O Comitê Brasileiro de Defensores e Defensoras de Direitos Humanos, rede composta por 42 organizações e movimentos sociais do campo e da cidade, vem a público reafirmar seu compromisso com a proteção das mulheres negras e transexuais eleitas, e exigir do poder público a efetivação de medidas para garantir a segurança e a integridade das mulheres eleitas no pleito eleitoral de 2020, vítimas de ataques racistas, intimidações e ameaças de morte.

Ana Lúcia Martins é a primeira mulher negra eleita para a câmara de vereadores de Joinville / SC. Desde a divulgação pública de sua eleição, em 15 de novembro, a vereadora eleita vem recebendo ofensas com forte teor racista nas redes sociais, e chegou a receber ameaças de morte em seu e-mail pessoal. O autor de um dos perfis que atacou e ameaçou a vereadora já foi identificado, e deve responder por injúria racial, ameaça de morte e racismo, no entanto, a polícia civil de Joinville investiga o possível envolvimento de grupos de supremacia branca neste e em outros casos recorrentes de racismo no município. Na quarta-feira, 2 de Dezembro, o Comitê participou de uma missão de solidariedade e acompanhamento do caso em Joinville, envolvendo também a Comissão de Defensores/as de Direitos Humanos do Conselho Nacional de Direitos Humanos, a Terra de Direitos, o Instituto Desenvolvimento e Direitos Humanos e a Rede de Mulheres Negras do Paraná, com apoio do Instituto Marielle Franco e da Justiça Global. A missão se reuniu com a vereadora, com o Ministério Público e com a delegada responsável pela investigação do caso. A delegada ofereceu incluir Ana Lúcia no Programa Provita, que protege vítimas e testemunhas de crimes. Porém, se aceitasse essa medida, a vereadora eleita não poderia assumir o cargo.

Em Goiânia a candidata a vereadora Sônia Cleide sofreu ameaças de morte por telefone no período de campanha. Foram várias ligações de números privados dizendo que se Sônia não desistisse da candidatura, ela amanheceria com a boca cheia de formigas. Na última ligação, a pessoa lhe perguntou se ela já tinha providenciado o caixão. Sônia é militante do movimento de mulheres negras, e tem ainda como bandeiras de luta a defesa dos povos de terreiro e LGBTQIA+. A candidata registrou boletim de ocorrência, e recentemente foi convocada pelo delegado responsável pelo caso para prestar novas declarações, porém, ainda não há notícias do andamento das investigações, ou de medidas para garantir a sua segurança.

Além dos dois casos mencionados, nos últimos dias tivemos notícias de outras mulheres negras e transexuais eleitas em todo o país que registraram boletins de ocorrência e denúncias públicas das ameaças de morte que sofreram após a notícia de sua eleição.
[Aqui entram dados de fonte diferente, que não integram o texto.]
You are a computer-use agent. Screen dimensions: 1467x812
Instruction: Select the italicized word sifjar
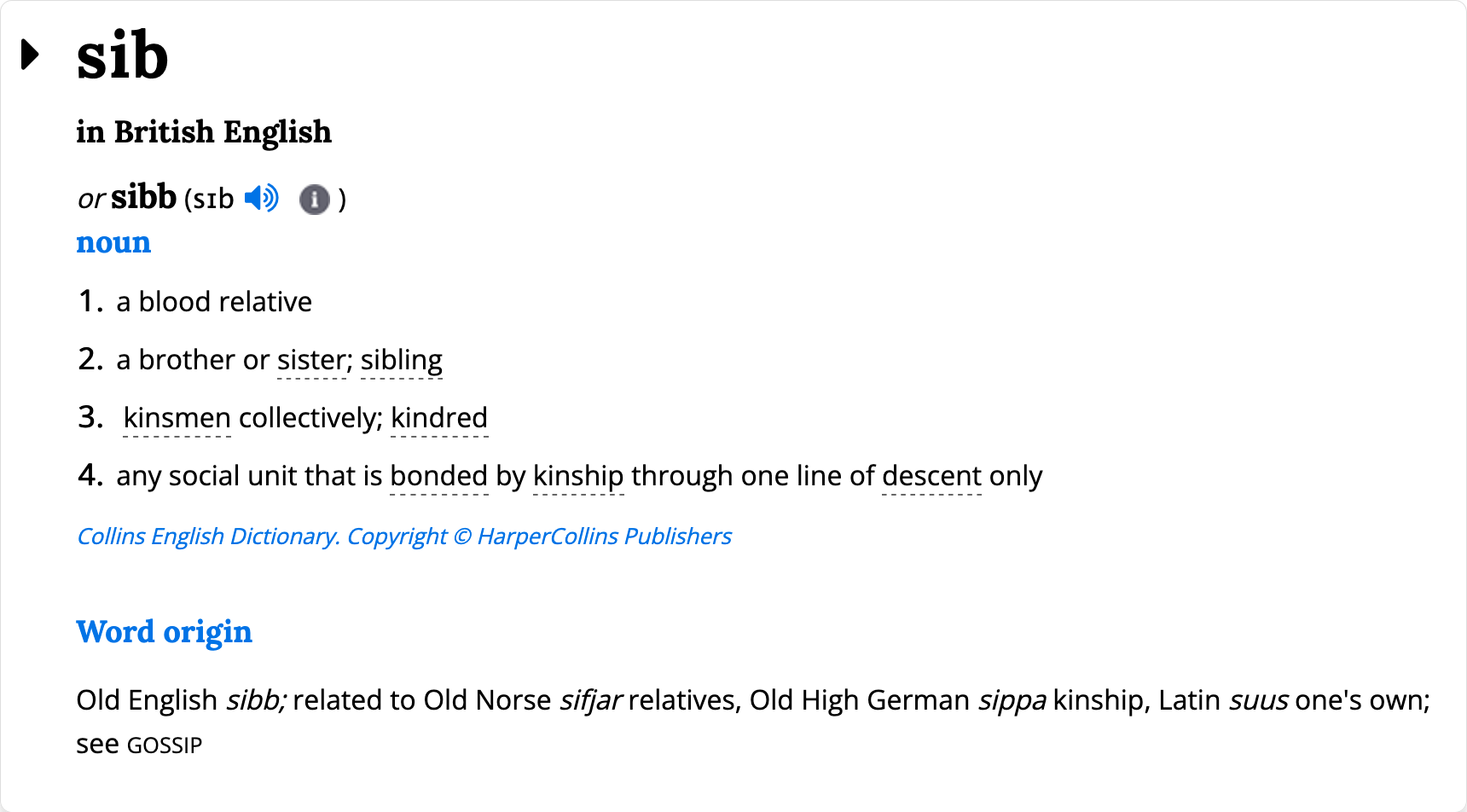coord(590,699)
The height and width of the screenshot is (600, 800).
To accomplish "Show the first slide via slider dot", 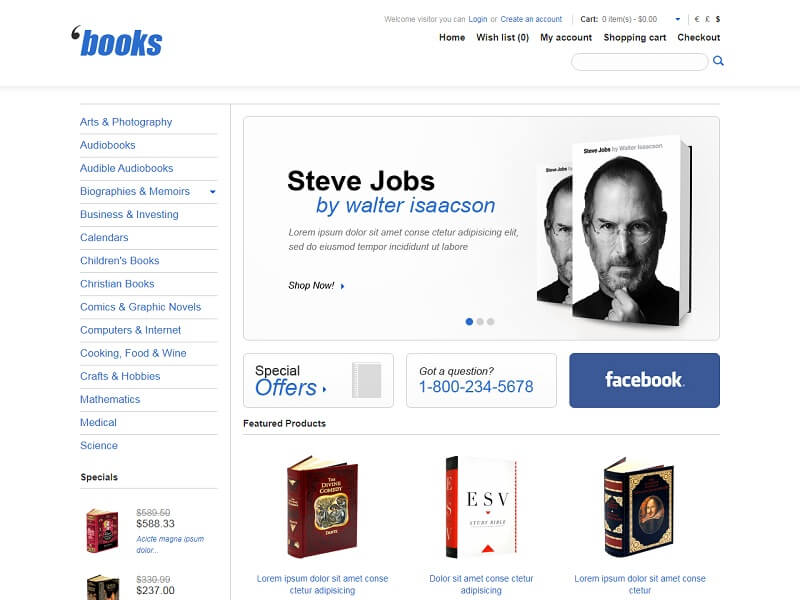I will (469, 321).
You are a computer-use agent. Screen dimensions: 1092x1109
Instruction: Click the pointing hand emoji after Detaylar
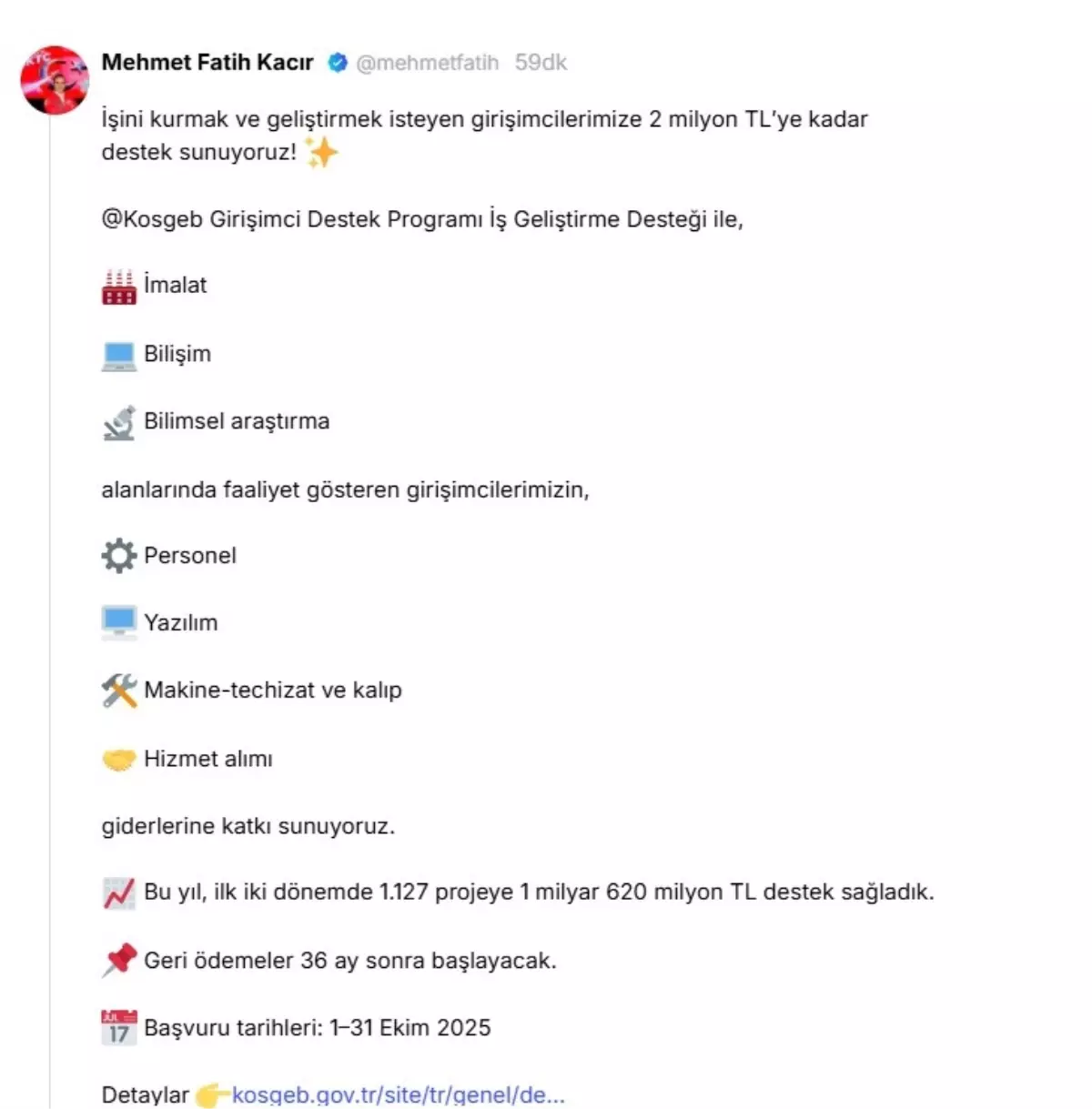pos(213,1094)
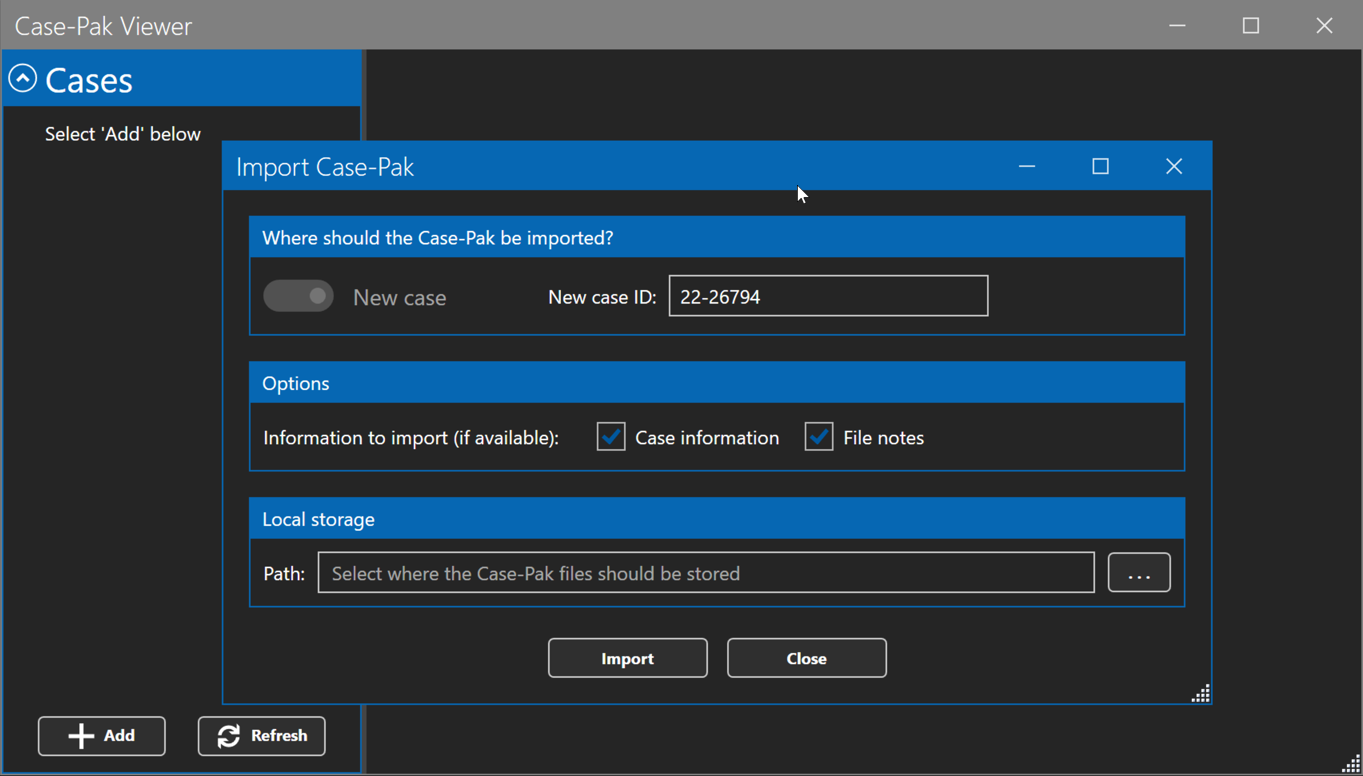
Task: Click the main window resize grip
Action: click(1351, 764)
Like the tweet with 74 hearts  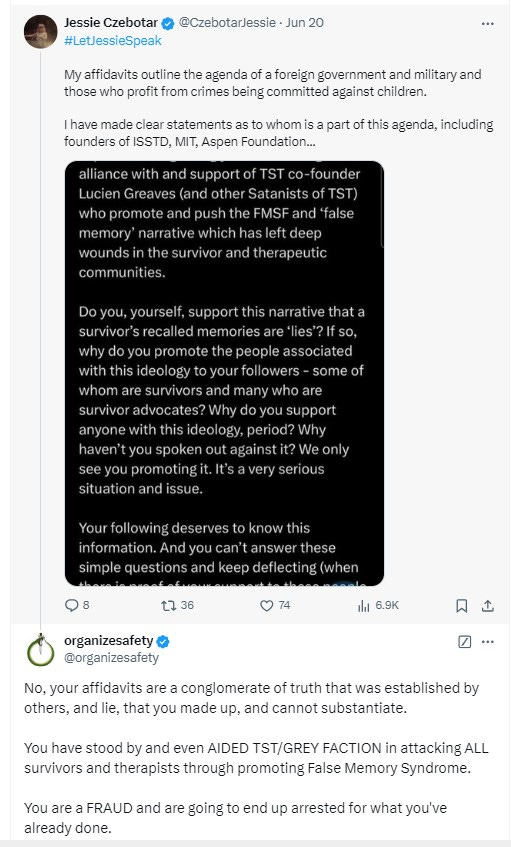coord(266,606)
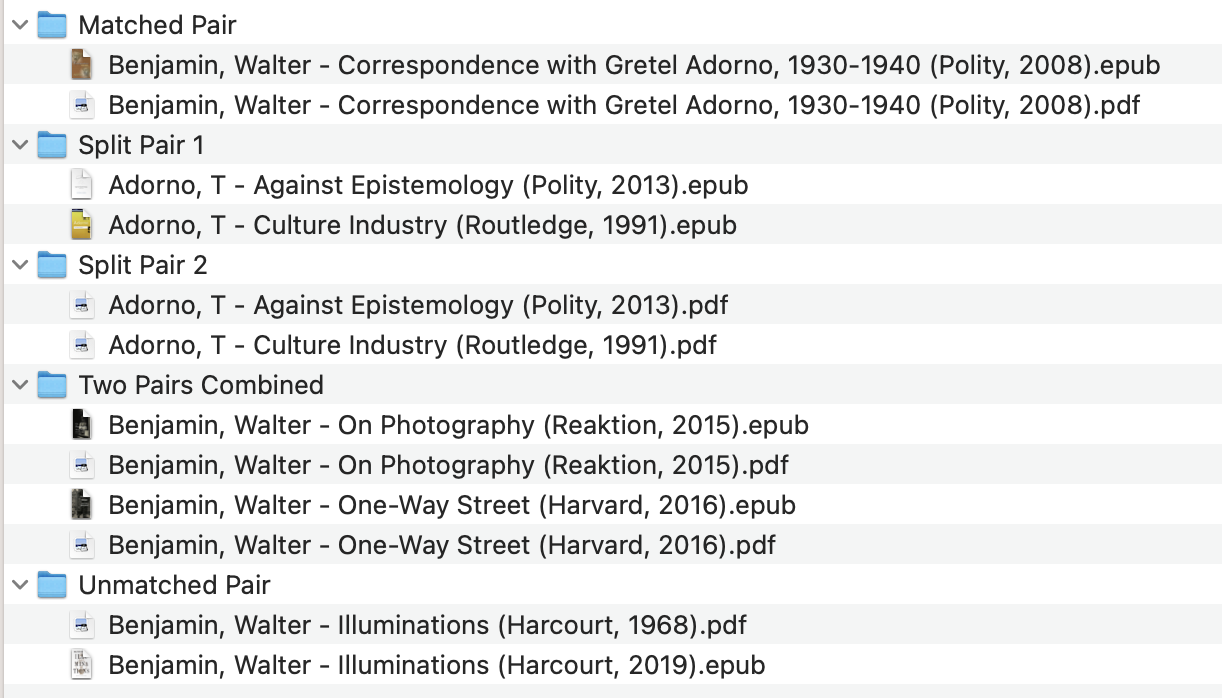Click the Split Pair 1 folder icon
The width and height of the screenshot is (1222, 698).
click(52, 145)
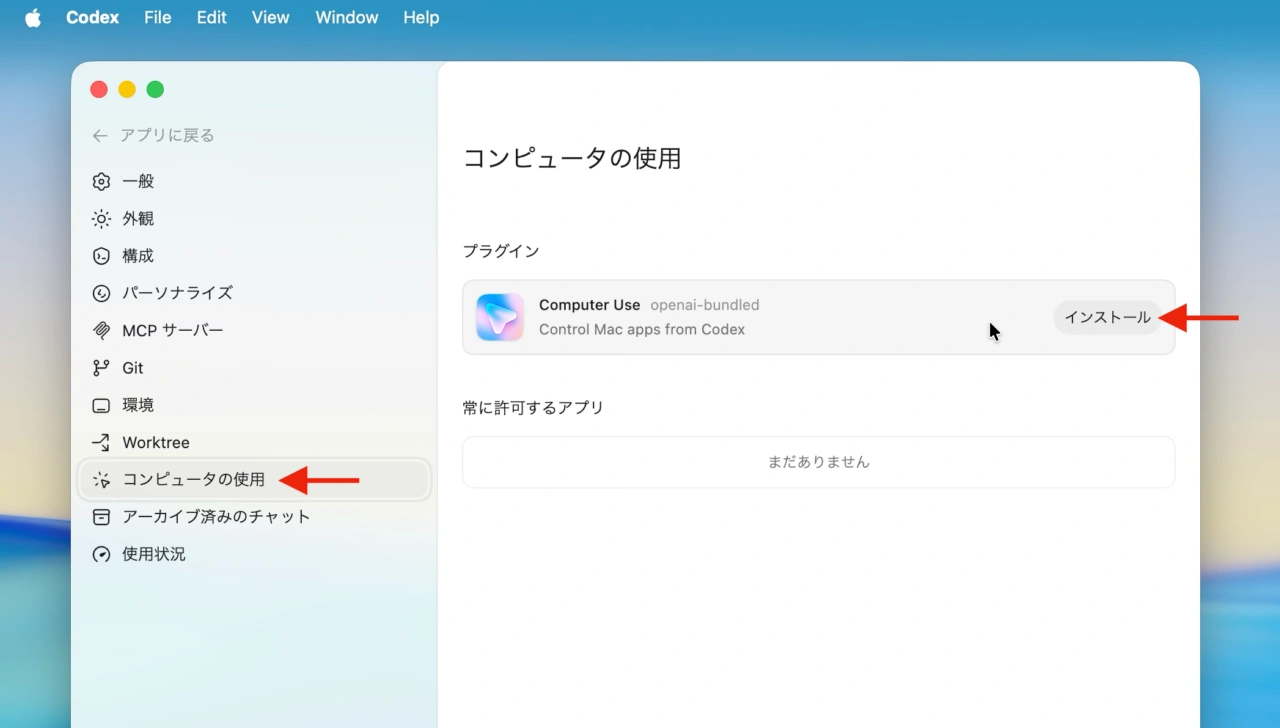Install the Computer Use plugin

click(x=1107, y=317)
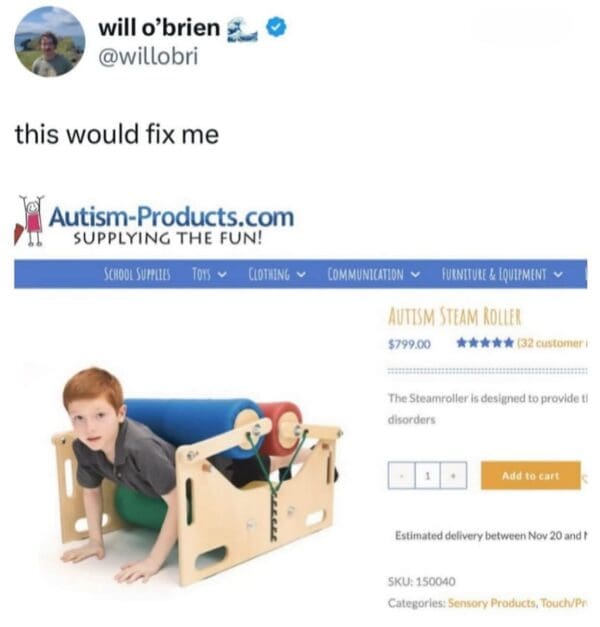Increase quantity with the plus button

(x=453, y=475)

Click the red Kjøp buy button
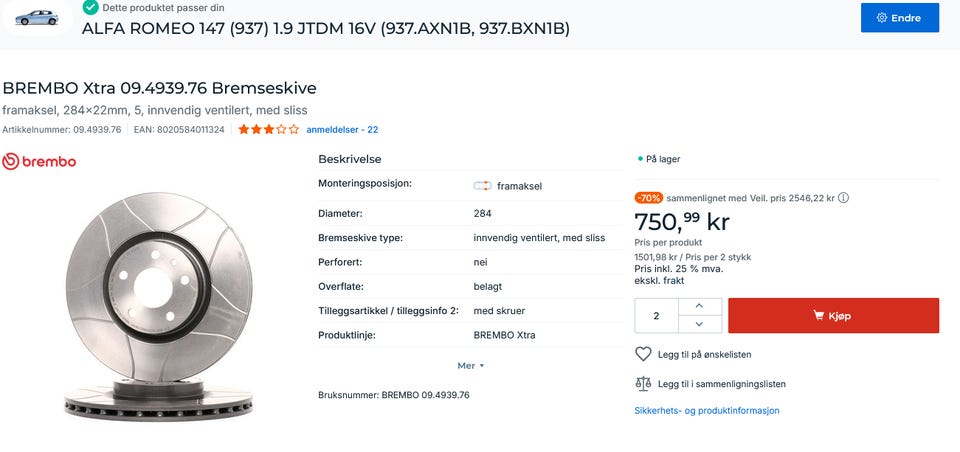tap(833, 315)
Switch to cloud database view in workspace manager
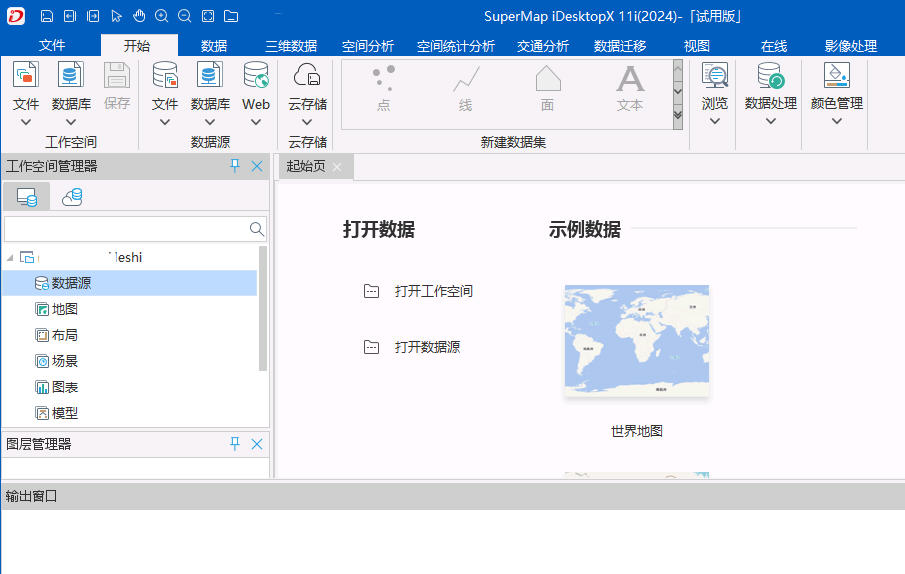905x574 pixels. coord(72,197)
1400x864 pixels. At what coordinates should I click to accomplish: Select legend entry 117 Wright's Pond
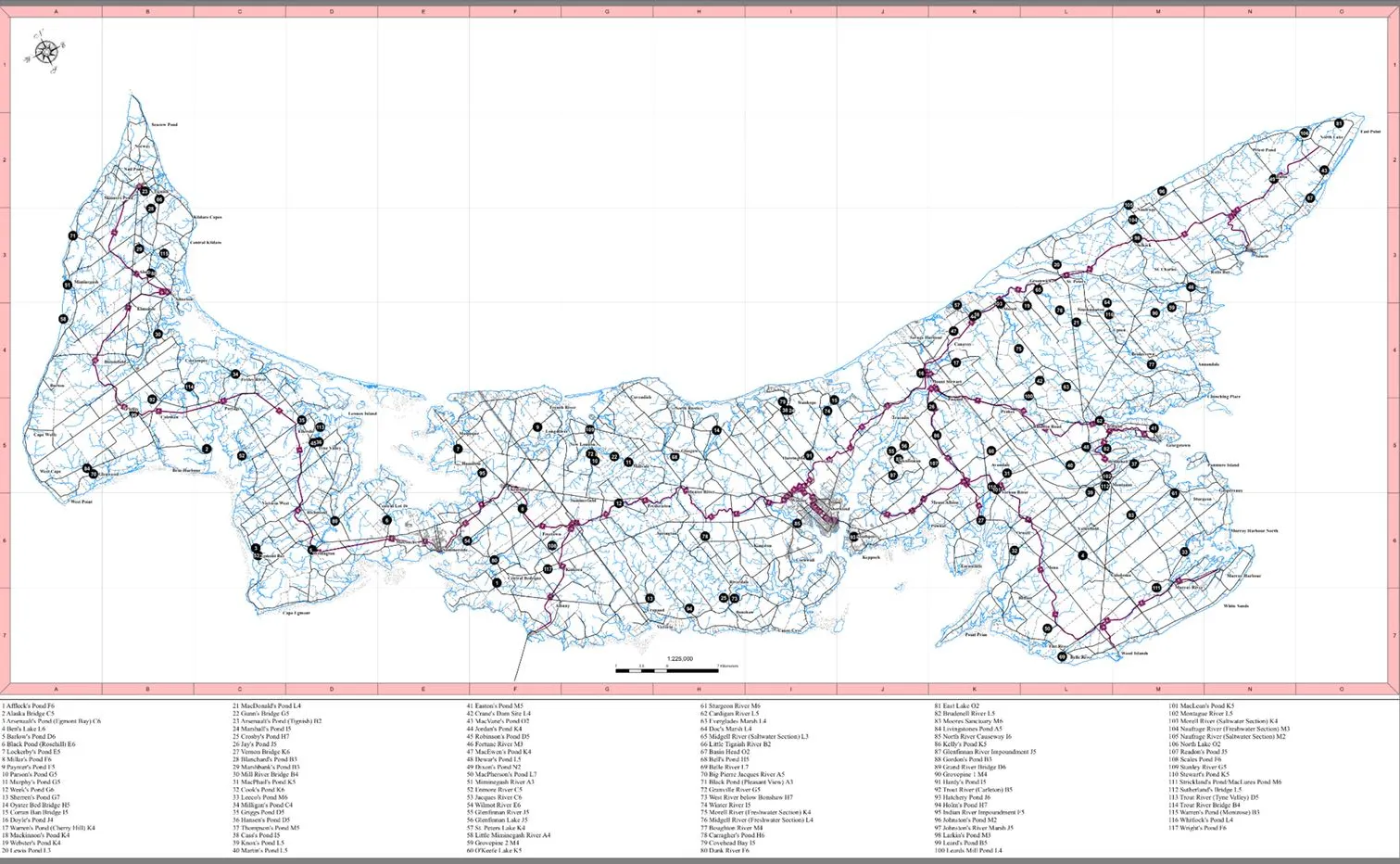pos(1197,828)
Suellen Rosim, eleita prefeita do município de Bauru, Carol Dartora, a primeira parlamentar negra eleita em Curitiba / PR, também receberam ameaça de morte com teor racista num e-mail com conteúdo semelhante ao enviado a Ana Lúcia, e assinatura vinculada a grupos neonazistas. A vereadora mais votada e primeira mulher trans eleita para a câmara de vereadores de Belo Horizonte, Duda Salabert, Linda Brasil, primeira mulher trans a ocupar um cargo político em Sergipe e vereadora mais votada de Aracaju, e Benny Briolly, mulher negra e trans eleita para a câmara de vereadores de Niterói / RJ também denunciaram à polícia o e-mail recebido com ameaça de morte, porém, com conteúdo transfóbico. O conteúdo dos e-mail é muito semelhante, mas cada e-mail individual contem variações no teor das ofensas e informações pessoais, como o endereço ou local de trabalho atual de cada uma delas.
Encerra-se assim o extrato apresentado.